The Swiss mega bank, Credit Suisse, lost $5.5 billion in late March and early April from the highly-leveraged, highly concentrated stock positions it was financing via tricked-up derivatives for Archegos Capital Management, the family office hedge fund of Sung Kook “Bill” Hwang. Archegos blew up on March 25 after it defaulted on its margin calls from its banks. U.S. mega banks, Goldman Sachs and Morgan Stanley, were also extending high levels of margin debt to Archegos at the time of its blowup, as were other foreign banks. Over $10 billion in total losses have thus far been acknowledged by the banks.
To get out in front of an ongoing Department of Justice investigation of the matter, Credit Suisse decided to hire the BigLaw firm, Paul, Weiss, Rifkind, Wharton & Garrison, to conduct an investigation. Yesterday, Paul Weiss issued a 165-page report on its version of what happened. Paul Weiss found no fraud had occurred — just zombie risk managers at Credit Suisse that were incapable of seeing a train wreck bearing down on them. (We’re not sure how that finding is supposed to “limit legal and reputational exposure,” which is how Paul Weiss touts its internal investigation services.)
Credit Suisse is calling this an “independent” report (notwithstanding the fact that money obviously changed hands between Credit Suisse and Paul Weiss). To impress upon federal prosecutors that this report is the full skinny on everything that went down (nothing more to see here), Paul Weiss stresses that it conducted “interviews with more than 80 employees and the collection of over 10 million documents.”
Rather than being reassuring, the mention of 10 million documents suggests that there was an insane level of transactions taking place between Archegos and Credit Suisse. Perhaps there is a lot more to see here.

Information shown
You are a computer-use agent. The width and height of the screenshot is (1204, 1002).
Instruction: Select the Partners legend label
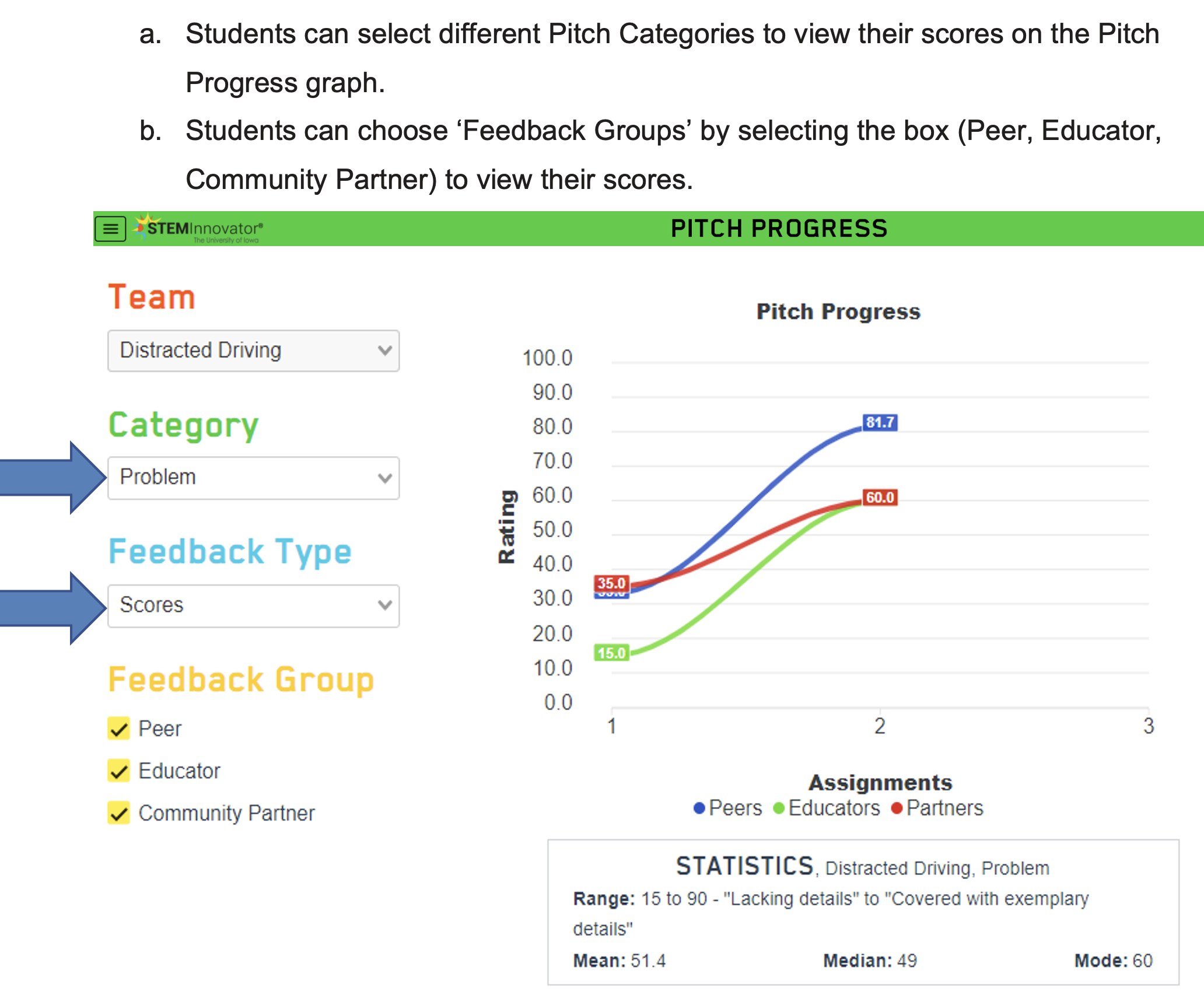(944, 808)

Direction 1
From the article on Credit Suisse and Archegos, return the passage from "Credit Suisse is" up to and including "to see here.".
Direction 2
According to the article on Credit Suisse and Archegos, on what date did Archegos blow up?
Direction 3
Continue the article on Credit Suisse and Archegos from where it stops.

Task output 1
Credit Suisse is calling this an “independent” report (notwithstanding the fact that money obviously changed hands between Credit Suisse and Paul Weiss). To impress upon federal prosecutors that this report is the full skinny on everything that went down (nothing more to see here), Paul Weiss stresses that it conducted “interviews with more than 80 employees and the collection of over 10 million documents.”
Rather than being reassuring, the mention of 10 million documents suggests that there was an insane level of transactions taking place between Archegos and Credit Suisse. Perhaps there is a lot more to see here.

Task output 2
March 25

Task output 3
This is how the Paul Weiss report portrayed the zombie risk managers at Credit Suisse:
“The Archegos-related losses sustained by CS [Credit Suisse] are the result of a fundamental failure of management and controls in CS’s Investment Bank and, specifically, in its Prime Services business. The business was focused on maximizing short-term profits and failed to rein in and, indeed, enabled Archegos’s voracious risk-taking. There were numerous warning signals—including large, persistent limit breaches — indicating that Archegos’s concentrated, volatile, and severely under-margined swap positions posed potentially catastrophic risk to CS. Yet the business, from the in-business risk managers to the Global Head of Equities, as well as the risk function, failed to heed these signs, despite evidence that some individuals did raise concerns appropriately.”
“…a Prime Services business with a lackadaisical attitude towards risk and risk discipline; a lack of accountability for risk failures; risk systems that identified acute risks, which were systematically ignored by business and risk personnel; and a cultural unwillingness to engage in challenging discussions or to escalate matters posing grave economic and reputational risk. The Archegos matter directly calls into question the competence of the business and risk personnel who had all the information necessary to appreciate the magnitude and urgency of the Archegos risks, but failed at multiple junctures to take decisive and urgent action to address them.”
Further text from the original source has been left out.